G. Fox & Co., 960 Main Street, Hartford, Connecticut (1918), Cass Gilbert, architect. This was the store's flagship location from 1919 to 1993.

Mrs. Auerbach's belief in customer service was so focused that employees were charged with making sure every customer was satisfied, regardless of the cost. While the sales staff was not permitted to make final decisions in this area, Mrs. Auerbach's service managers had the last word, even to the extent that, on rare occasion, they were permitted to override a merchant's decision and take charge to satisfy a customer's need. While no service manager was ever chastised in this effort, an occasional merchant received the dreaded summons to the eleventh floor to be reminded by Mrs. Auerbach personally of her commitment to customer satisfaction. Further evidence of the store's commitment to service had a small staff of the service management personnel and two or three drivers on duty, sometimes until after midnight, on Christmas Eve to dispatch replacements for gifts that had not been received in time to be placed under the tree for Christmas.

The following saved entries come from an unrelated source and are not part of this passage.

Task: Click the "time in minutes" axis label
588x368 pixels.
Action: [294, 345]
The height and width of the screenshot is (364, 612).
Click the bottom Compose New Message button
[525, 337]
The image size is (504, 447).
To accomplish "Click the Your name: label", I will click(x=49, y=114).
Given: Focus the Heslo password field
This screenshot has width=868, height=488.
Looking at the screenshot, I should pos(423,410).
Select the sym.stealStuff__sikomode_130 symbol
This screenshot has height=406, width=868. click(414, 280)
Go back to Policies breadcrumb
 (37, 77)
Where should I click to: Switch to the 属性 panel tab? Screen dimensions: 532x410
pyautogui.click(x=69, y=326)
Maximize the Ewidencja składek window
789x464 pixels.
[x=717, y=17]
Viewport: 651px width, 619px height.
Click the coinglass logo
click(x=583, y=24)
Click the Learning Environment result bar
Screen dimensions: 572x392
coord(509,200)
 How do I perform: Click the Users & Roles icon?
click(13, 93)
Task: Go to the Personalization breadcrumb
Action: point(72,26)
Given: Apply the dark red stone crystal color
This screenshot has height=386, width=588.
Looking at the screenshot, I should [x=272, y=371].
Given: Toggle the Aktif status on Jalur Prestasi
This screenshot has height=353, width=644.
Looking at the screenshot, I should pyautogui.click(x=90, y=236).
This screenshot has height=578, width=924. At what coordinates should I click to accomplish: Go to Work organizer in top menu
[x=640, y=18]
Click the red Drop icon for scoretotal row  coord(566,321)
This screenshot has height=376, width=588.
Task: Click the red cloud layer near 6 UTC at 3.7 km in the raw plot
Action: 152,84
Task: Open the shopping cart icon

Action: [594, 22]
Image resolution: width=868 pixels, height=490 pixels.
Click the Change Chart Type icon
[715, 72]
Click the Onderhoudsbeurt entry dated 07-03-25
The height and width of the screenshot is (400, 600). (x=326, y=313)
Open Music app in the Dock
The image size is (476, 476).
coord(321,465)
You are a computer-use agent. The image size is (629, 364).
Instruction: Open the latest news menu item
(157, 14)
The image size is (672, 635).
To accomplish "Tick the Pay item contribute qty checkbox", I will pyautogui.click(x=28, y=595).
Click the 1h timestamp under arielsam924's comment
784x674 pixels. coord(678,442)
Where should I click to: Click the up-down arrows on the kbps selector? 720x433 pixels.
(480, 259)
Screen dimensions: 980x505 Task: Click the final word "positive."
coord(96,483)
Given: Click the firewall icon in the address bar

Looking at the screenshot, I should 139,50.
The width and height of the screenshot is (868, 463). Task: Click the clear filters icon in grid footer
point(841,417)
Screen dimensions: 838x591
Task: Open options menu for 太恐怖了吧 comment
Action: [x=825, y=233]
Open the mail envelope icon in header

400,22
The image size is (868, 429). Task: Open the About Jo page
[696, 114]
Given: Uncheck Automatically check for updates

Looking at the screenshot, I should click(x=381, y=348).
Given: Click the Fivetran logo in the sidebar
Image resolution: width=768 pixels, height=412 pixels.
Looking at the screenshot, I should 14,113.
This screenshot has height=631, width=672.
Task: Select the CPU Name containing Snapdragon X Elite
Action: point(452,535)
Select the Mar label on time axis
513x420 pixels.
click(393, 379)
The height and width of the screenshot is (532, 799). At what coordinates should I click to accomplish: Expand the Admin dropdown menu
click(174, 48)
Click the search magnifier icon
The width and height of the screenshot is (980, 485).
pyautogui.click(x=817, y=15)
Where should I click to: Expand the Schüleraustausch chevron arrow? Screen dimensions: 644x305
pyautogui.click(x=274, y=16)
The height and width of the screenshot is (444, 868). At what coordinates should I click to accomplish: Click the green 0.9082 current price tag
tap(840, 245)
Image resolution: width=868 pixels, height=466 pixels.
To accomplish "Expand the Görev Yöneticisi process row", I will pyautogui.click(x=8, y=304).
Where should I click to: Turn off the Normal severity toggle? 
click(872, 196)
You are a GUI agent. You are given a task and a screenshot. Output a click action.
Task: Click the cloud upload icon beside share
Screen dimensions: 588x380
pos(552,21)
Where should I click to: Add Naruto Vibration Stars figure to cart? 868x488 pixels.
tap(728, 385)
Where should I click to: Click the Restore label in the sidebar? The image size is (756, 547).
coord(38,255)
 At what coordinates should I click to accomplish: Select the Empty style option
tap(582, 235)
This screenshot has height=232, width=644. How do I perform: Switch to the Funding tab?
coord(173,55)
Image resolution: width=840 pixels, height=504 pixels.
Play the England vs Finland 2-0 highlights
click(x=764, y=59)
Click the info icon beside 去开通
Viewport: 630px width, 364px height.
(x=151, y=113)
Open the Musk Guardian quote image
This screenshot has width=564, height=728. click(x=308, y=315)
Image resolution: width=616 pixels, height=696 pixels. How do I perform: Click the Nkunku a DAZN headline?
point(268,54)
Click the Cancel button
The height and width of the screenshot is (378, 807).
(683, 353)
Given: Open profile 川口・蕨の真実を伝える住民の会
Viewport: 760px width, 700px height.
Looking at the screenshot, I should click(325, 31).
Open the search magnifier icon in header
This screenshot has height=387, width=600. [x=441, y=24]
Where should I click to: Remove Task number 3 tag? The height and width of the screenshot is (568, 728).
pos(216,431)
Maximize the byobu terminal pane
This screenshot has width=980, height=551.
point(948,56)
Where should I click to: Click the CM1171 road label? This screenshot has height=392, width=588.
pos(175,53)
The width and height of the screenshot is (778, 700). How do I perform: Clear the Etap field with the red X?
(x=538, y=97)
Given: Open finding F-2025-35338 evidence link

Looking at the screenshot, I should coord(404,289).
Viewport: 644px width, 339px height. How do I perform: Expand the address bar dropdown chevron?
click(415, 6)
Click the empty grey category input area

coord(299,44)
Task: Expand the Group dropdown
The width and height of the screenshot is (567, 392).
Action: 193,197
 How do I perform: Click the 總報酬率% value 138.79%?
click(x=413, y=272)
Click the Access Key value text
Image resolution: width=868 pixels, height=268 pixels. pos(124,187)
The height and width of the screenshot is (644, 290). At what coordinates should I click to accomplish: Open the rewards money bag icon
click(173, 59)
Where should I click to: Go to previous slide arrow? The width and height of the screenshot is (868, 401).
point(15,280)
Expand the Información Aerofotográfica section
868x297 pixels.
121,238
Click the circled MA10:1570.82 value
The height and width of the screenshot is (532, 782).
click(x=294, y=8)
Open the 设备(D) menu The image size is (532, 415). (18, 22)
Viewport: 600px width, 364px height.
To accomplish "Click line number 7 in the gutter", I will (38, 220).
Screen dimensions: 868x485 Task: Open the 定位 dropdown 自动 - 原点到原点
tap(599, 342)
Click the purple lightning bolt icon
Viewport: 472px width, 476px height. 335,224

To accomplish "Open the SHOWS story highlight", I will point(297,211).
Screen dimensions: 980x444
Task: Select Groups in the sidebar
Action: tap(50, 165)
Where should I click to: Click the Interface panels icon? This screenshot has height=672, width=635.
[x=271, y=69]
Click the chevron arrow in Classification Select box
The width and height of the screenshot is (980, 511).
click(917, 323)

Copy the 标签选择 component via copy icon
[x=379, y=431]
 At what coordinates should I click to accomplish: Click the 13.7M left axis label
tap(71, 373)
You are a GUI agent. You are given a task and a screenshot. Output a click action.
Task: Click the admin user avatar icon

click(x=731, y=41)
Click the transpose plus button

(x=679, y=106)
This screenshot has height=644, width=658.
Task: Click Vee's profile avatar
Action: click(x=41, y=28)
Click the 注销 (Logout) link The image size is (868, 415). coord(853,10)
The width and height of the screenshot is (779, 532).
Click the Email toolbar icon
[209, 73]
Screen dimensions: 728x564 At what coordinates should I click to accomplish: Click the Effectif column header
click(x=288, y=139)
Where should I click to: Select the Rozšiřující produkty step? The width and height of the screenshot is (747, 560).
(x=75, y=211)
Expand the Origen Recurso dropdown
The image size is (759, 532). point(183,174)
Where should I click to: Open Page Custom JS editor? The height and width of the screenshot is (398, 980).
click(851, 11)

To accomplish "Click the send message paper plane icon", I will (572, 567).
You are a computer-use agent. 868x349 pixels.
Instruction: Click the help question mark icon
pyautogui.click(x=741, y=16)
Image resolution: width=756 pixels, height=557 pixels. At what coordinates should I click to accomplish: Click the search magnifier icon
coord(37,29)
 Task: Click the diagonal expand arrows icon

Following Mrs. A's (as she was fondly known by the staff)[5] instincts, G. Fox added several major additions to the downtown complex, including a nine story retail addition to the Market Street (rear) side of the building. To accomplish this addition, a nine-story brick, concrete and steel warehouse had to be moved from one side of a city block to the opposite side - an immense feat at the time. Other additions included a major warehouse (Mrs. Auerbach insisted that it be referred to as the "Service Building") in the 1930s, and a multi-level parking garage in the 1960s[1] to accommodate family cars exiting from the two newly opened Interstate highways into downtown Hartford, and the sixty-station telephone-order department.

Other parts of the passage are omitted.